### Work order
One range is to be output from the listing below, exactly as written: the line with "[product] (58, 980)" to the line with "[Tiny gestures every", both kept.

### Data in this exercise

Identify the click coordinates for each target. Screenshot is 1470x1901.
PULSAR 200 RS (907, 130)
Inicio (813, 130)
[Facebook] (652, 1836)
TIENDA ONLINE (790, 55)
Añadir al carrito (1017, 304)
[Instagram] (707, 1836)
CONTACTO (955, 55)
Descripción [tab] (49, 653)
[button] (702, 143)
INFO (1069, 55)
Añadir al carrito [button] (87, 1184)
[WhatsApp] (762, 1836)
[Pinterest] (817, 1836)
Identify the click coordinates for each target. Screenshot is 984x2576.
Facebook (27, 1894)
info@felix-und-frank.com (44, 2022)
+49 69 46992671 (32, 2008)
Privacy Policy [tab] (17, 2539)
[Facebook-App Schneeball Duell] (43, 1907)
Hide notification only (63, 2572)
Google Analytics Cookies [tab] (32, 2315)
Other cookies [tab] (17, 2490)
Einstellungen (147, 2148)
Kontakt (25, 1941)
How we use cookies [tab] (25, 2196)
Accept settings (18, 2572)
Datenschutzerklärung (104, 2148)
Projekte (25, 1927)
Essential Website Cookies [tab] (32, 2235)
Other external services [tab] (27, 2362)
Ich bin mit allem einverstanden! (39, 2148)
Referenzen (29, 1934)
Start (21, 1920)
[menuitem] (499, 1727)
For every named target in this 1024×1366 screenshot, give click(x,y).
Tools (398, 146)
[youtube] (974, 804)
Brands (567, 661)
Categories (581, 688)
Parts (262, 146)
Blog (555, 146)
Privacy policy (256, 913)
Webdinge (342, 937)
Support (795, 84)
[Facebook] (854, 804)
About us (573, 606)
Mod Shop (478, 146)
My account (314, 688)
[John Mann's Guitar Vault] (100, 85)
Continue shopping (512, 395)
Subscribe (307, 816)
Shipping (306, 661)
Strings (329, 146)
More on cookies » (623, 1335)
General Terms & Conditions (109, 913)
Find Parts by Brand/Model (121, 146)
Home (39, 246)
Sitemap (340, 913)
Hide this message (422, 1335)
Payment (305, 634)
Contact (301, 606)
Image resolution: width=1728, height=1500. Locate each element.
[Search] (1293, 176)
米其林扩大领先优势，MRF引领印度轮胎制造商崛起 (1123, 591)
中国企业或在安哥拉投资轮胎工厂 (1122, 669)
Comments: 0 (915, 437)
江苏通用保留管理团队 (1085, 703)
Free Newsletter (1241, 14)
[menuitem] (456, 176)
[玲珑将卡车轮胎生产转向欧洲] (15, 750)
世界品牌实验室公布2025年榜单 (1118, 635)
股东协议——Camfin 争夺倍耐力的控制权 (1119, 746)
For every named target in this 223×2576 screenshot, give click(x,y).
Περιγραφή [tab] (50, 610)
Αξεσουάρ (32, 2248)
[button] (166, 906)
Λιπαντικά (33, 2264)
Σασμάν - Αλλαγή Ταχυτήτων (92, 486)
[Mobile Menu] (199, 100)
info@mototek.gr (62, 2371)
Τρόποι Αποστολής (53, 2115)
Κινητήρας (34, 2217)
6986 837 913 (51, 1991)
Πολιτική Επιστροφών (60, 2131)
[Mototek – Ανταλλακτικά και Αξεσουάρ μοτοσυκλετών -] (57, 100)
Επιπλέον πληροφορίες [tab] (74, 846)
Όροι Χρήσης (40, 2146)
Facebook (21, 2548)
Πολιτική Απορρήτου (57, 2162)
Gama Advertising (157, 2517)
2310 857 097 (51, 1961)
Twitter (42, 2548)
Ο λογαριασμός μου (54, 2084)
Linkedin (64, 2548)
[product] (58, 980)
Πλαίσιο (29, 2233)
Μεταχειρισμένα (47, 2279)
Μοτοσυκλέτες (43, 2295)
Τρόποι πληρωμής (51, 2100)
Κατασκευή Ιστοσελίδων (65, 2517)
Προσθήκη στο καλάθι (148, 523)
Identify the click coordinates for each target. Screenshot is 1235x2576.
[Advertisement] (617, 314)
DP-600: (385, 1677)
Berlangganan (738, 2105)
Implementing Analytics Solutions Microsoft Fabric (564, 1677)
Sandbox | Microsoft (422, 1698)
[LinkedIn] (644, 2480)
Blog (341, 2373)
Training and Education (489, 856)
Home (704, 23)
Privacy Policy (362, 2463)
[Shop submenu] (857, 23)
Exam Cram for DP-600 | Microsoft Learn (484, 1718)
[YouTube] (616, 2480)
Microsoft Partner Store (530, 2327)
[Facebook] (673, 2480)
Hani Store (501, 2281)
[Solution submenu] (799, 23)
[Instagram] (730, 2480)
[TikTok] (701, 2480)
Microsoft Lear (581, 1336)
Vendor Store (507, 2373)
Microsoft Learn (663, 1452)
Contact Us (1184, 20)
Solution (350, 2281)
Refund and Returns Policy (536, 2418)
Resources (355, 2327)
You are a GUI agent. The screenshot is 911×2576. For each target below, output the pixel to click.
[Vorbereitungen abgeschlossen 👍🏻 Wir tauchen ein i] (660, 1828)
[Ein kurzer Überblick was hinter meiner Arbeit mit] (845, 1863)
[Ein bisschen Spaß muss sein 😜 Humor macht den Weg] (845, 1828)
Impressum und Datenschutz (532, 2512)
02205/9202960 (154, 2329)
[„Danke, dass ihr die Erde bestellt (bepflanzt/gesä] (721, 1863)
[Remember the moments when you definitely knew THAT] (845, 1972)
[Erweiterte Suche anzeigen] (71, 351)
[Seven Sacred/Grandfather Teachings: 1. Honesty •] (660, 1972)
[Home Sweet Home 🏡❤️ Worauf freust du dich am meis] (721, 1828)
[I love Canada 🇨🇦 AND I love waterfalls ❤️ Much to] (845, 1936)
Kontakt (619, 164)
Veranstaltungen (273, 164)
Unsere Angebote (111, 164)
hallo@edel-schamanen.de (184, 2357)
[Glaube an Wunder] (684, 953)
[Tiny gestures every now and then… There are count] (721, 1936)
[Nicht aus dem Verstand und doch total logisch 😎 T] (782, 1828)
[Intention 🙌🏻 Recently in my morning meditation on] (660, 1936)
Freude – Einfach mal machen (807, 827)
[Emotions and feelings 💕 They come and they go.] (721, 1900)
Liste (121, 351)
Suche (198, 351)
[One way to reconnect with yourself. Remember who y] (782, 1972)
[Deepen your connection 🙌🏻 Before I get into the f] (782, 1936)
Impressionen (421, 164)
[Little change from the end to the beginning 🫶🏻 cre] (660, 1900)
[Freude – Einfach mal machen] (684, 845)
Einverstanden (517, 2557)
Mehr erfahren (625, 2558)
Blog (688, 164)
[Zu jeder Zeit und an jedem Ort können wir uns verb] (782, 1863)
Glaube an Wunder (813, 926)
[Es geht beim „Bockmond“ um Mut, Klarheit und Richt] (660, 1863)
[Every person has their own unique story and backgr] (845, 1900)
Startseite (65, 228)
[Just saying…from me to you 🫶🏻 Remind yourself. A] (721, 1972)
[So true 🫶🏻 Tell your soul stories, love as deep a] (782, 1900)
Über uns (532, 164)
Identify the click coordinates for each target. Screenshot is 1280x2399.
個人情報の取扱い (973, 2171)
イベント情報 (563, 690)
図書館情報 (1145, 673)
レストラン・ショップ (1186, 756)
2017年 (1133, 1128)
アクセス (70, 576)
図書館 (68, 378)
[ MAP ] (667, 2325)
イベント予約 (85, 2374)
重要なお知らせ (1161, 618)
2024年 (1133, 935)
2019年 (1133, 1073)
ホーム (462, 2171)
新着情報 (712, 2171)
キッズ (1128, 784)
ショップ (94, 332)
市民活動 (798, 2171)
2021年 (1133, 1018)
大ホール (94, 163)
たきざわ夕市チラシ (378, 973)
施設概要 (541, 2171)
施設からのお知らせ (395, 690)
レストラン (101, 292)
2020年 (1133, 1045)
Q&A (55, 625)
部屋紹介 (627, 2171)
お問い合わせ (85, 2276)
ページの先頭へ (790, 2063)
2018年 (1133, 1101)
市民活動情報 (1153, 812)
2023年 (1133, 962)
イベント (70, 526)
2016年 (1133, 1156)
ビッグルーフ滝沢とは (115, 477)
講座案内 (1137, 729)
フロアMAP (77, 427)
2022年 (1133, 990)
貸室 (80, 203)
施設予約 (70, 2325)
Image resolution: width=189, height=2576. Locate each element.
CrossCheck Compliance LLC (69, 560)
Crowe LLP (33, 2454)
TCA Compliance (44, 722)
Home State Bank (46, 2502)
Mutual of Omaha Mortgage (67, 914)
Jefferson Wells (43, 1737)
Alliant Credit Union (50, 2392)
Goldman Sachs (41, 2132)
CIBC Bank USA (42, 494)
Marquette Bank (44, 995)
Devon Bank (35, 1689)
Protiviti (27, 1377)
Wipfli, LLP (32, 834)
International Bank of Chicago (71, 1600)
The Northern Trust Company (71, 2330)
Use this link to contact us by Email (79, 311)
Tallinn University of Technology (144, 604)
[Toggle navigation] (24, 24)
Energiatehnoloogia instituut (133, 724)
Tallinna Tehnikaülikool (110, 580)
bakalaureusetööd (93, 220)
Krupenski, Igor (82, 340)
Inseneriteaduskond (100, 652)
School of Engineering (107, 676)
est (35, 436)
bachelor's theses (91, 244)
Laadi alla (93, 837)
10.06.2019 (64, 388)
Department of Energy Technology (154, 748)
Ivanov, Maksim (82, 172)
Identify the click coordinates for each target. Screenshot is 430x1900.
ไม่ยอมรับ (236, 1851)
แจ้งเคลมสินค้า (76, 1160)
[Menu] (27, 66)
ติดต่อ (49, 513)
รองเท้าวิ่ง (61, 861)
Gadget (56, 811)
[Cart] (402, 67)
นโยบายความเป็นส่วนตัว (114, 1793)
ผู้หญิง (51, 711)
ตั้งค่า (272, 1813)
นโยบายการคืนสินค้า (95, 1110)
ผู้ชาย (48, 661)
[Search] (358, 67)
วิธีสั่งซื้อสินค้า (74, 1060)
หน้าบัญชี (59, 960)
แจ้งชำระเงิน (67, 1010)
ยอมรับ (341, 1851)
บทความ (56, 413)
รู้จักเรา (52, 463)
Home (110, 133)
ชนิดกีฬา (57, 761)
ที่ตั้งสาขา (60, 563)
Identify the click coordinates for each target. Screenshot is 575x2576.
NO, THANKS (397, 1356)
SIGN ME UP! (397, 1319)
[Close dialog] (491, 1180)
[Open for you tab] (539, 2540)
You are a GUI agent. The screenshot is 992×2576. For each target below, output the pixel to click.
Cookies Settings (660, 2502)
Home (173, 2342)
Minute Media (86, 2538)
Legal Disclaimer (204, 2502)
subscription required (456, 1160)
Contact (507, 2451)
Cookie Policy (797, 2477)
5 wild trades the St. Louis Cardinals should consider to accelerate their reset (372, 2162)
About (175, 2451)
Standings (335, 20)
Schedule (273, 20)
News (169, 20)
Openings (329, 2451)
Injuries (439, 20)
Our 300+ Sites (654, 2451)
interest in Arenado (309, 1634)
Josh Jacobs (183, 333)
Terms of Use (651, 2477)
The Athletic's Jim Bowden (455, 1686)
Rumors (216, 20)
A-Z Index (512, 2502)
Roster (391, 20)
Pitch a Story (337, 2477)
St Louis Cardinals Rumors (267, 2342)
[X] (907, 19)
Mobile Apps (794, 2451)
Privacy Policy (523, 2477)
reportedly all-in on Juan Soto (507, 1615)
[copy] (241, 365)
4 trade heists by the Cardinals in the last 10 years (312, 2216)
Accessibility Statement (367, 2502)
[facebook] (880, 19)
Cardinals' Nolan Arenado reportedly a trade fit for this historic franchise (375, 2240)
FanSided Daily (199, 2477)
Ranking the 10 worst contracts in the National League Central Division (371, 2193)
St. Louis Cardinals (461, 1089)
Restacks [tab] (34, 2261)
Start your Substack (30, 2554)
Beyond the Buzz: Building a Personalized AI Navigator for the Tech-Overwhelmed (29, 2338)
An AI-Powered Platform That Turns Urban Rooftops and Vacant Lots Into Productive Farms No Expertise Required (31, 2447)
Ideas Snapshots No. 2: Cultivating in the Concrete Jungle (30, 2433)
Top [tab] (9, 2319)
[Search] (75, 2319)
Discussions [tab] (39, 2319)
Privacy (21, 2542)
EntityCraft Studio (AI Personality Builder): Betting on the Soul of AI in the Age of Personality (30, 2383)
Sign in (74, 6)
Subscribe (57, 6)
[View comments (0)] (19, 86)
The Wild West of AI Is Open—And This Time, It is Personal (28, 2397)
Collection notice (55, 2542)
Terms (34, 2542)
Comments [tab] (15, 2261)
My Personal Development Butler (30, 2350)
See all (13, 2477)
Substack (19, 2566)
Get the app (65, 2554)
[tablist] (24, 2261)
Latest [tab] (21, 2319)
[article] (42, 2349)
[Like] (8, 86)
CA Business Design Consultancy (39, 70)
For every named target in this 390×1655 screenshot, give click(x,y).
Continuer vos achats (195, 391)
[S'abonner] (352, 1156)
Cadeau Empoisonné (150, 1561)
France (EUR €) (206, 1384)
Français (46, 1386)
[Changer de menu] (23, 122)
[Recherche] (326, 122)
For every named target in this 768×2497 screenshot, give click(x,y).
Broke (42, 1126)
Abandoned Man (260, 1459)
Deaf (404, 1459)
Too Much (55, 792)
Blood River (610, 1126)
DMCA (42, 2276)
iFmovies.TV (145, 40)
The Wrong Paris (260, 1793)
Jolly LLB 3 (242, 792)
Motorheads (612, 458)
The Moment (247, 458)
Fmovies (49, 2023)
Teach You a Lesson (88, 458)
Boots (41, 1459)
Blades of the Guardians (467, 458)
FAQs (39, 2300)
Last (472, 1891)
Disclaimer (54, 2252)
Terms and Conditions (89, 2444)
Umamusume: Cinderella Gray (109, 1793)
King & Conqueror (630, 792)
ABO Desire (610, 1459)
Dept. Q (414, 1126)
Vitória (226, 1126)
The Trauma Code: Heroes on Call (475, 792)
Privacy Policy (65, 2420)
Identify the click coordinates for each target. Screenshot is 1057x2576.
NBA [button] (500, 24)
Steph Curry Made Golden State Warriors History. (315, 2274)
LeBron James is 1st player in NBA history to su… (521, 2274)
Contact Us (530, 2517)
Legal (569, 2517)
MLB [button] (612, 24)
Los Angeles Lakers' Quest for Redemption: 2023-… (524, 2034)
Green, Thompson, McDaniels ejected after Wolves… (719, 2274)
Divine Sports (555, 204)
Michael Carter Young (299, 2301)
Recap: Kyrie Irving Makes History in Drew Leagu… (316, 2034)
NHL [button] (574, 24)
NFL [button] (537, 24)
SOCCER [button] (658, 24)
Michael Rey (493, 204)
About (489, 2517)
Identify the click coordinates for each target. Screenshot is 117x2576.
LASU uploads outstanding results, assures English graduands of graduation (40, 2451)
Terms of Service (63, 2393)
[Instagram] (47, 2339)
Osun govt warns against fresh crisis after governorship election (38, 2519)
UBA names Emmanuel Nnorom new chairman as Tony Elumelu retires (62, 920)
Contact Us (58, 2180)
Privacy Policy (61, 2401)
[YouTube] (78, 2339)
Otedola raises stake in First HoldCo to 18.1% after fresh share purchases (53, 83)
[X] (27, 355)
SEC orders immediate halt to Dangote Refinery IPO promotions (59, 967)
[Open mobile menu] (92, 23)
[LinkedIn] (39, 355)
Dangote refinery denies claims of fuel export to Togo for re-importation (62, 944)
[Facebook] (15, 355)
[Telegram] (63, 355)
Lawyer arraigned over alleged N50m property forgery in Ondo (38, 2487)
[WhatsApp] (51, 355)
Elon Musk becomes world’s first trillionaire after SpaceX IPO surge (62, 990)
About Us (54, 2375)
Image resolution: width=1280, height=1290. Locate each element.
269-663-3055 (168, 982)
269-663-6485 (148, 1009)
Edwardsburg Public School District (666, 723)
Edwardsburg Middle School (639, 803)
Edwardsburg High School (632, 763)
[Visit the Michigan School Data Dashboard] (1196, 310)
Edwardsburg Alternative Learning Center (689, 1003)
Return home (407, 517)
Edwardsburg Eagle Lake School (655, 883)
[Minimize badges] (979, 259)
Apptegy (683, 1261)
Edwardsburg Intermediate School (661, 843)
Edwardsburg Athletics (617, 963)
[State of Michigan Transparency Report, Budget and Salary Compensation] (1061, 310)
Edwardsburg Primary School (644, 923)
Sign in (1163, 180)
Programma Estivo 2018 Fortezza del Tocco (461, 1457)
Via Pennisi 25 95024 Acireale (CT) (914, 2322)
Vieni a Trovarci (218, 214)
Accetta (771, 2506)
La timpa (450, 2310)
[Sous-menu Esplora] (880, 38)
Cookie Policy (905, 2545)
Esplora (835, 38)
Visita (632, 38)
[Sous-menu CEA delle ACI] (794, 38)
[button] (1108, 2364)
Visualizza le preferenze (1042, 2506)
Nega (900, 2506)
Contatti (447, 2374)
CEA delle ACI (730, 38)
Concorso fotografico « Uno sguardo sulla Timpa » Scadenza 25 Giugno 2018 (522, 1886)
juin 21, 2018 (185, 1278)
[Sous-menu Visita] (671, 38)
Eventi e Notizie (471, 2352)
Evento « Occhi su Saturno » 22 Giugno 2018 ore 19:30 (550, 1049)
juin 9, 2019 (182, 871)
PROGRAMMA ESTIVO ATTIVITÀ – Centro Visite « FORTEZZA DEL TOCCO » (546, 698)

### Solution for this task
[product] (58, 980)
Πλαίσιο (29, 2233)
Μεταχειρισμένα (47, 2279)
Μοτοσυκλέτες (43, 2295)
Τρόποι πληρωμής (51, 2100)
Κατασκευή Ιστοσελίδων (65, 2517)
Προσθήκη στο καλάθι (148, 523)
Identify the click coordinates for each target. Screenshot is 1235x2576.
[Advertisement] (617, 314)
DP-600: (385, 1677)
Berlangganan (738, 2105)
Implementing Analytics Solutions Microsoft Fabric (564, 1677)
Sandbox | Microsoft (422, 1698)
[LinkedIn] (644, 2480)
Blog (341, 2373)
Training and Education (489, 856)
Home (704, 23)
Privacy Policy (362, 2463)
[Shop submenu] (857, 23)
Exam Cram for DP-600 | Microsoft Learn (484, 1718)
[YouTube] (616, 2480)
Microsoft Partner Store (530, 2327)
[Facebook] (673, 2480)
Hani Store (501, 2281)
[Solution submenu] (799, 23)
[Instagram] (730, 2480)
[TikTok] (701, 2480)
Microsoft Lear (581, 1336)
Vendor Store (507, 2373)
Microsoft Learn (663, 1452)
Contact Us (1184, 20)
Solution (350, 2281)
Refund and Returns Policy (536, 2418)
Resources (355, 2327)
You are a GUI agent. The screenshot is 911×2576. For each target below, output the pixel to click.
[Vorbereitungen abgeschlossen 👍🏻 Wir tauchen ein i] (660, 1828)
[Ein kurzer Überblick was hinter meiner Arbeit mit] (845, 1863)
[Ein bisschen Spaß muss sein 😜 Humor macht den Weg] (845, 1828)
Impressum und Datenschutz (532, 2512)
02205/9202960 (154, 2329)
[„Danke, dass ihr die Erde bestellt (bepflanzt/gesä] (721, 1863)
[Remember the moments when you definitely knew THAT] (845, 1972)
[Erweiterte Suche anzeigen] (71, 351)
[Seven Sacred/Grandfather Teachings: 1. Honesty •] (660, 1972)
[Home Sweet Home 🏡❤️ Worauf freust du dich am meis] (721, 1828)
[I love Canada 🇨🇦 AND I love waterfalls ❤️ Much to] (845, 1936)
Kontakt (619, 164)
Veranstaltungen (273, 164)
Unsere Angebote (111, 164)
hallo@edel-schamanen.de (184, 2357)
[Glaube an Wunder] (684, 953)
[Tiny gestures every now and then… There are count] (721, 1936)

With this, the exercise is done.